WRITTEN EXERCISE: According to the column about the closing of House & Garden, about how many advertising pages per year did the magazine carry?

Thursday, February 07, 2008
BoSacks: Why Do Good Magazines Die?
By Bob Sacks
Publishing Executive Magazine
Chuck Townsend, president and CEO of Condé Nast Publications, said in a statement, "Our investment in House & Garden throughout the years has been substantial, and we no longer believe it is a viable business investment for the company." Well, that is surely his call to make, but the public death by hanging of an old and cherished lady of publishing with a fan base of almost a million paid copies a month sets the stage for a review of what constitutes "success" in the magazine world, and, I think, makes a case for the impending doom of megalithic publishing empires.
House & Garden also had about 800 advertising pages per year-better numbers than many of its competitors can boast, and dream numbers for almost any publisher in this day and age. If I had those stats, I guarantee I wouldn't pull the plug, but rather find the leakage in the revenue stream.
I will assume that the operating costs were, from Condé Nast's perspective, too high to handle for long-term sustainability. But what the heck does that mean? To me, it is proof positive that they haven't the slightest idea what it means to be entrepreneurial. The time is now, if ever, for all publishers to focus on the entrepreneurial side of our business.
Sure, there is tough competition out there, and some of that competition is in the house of Condé Nast itself. So, what? What better way to command the market than to establish a beachhead with your own titles? And that's the thing-large corporations can't/don't/won't be fast, smart and agile. The fire of quick action is not in the belly of the corporate beast. And in today's world, corporate speed means life.
Condé Nast has everything a publisher could dream of: 100 years of positive branding, and a sweet printing contract based on high-volume, multi-title efficiencies and paper being purchased as cheaply as by anyone in the business. It also must have had a flexible publishing perspective, one that could adjust with the economy and economics of the times. If the economy is slipping, then so glides your editorial message to your constituency. House & Garden had almost a million paying readers, just waiting for its insights and instructional visions.
I also think youth contributed to this murder. It's an old publishing tale of buyers and planners who are too young and in the earliest parts of their careers, who don't yet have the tutoring to look beyond the numbers. These youngling buyers need the experience of years and the mentoring advice of seasoned professionals to look at the magazine business in a different light than other media. We are not an iPod. We don't claim to be one. We are not a download. We are print, and we have tremendous worth. We can reach market segments that are as yet untouched by the Internet. This will not last forever, but it is true for today for many titles.

DATA LINES:
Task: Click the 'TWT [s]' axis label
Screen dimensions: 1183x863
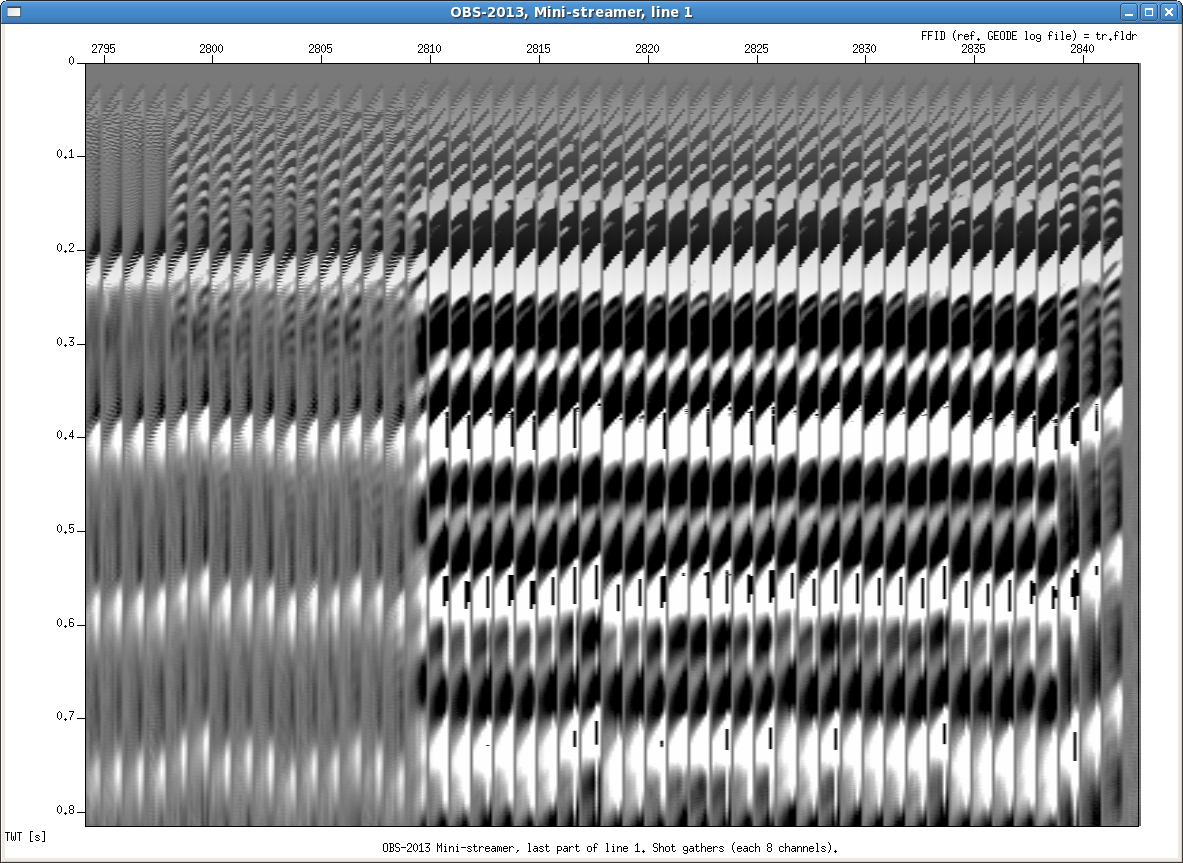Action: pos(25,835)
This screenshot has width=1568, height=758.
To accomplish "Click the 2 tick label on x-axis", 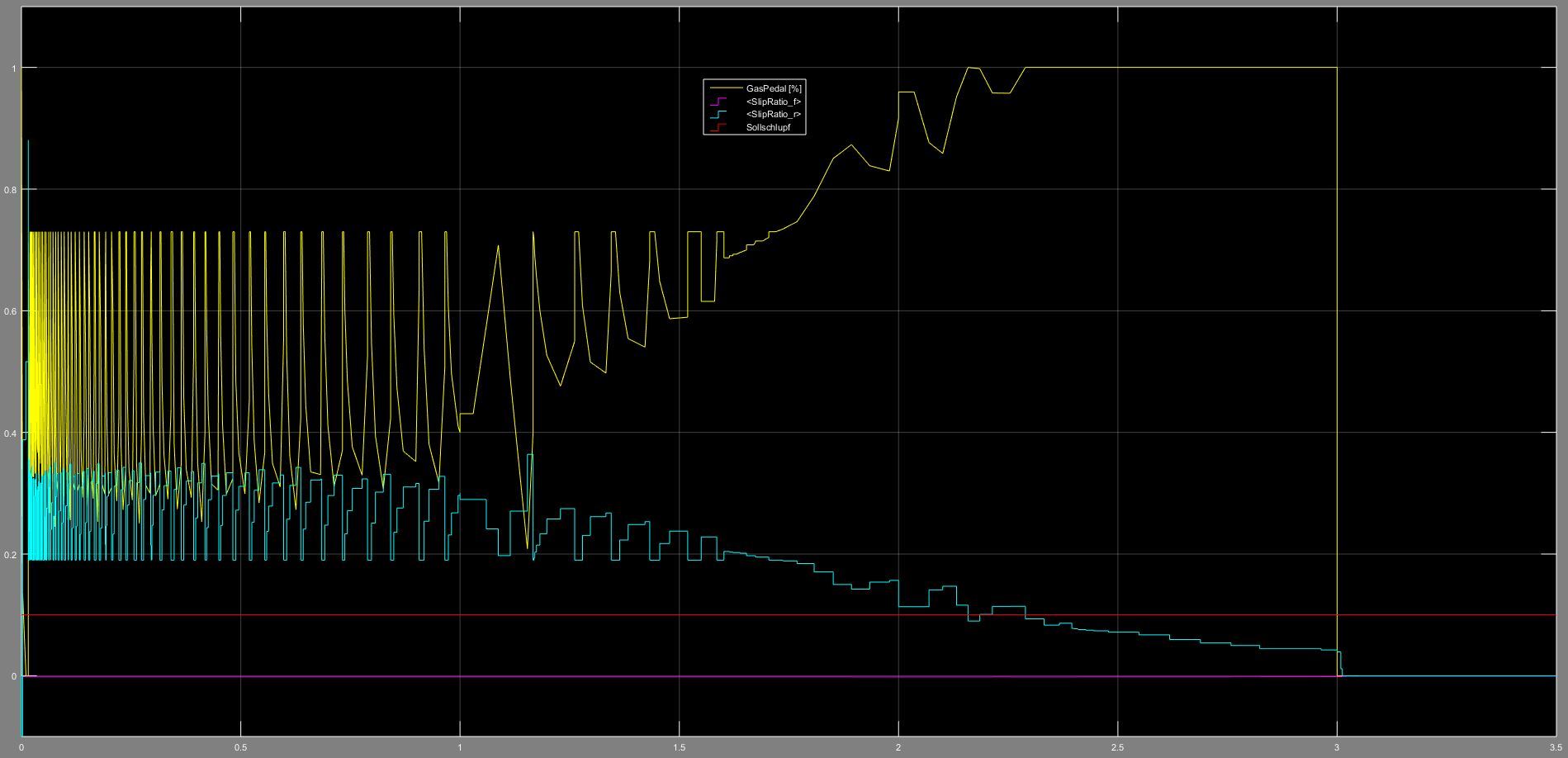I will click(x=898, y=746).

TASK RESULT: About 800.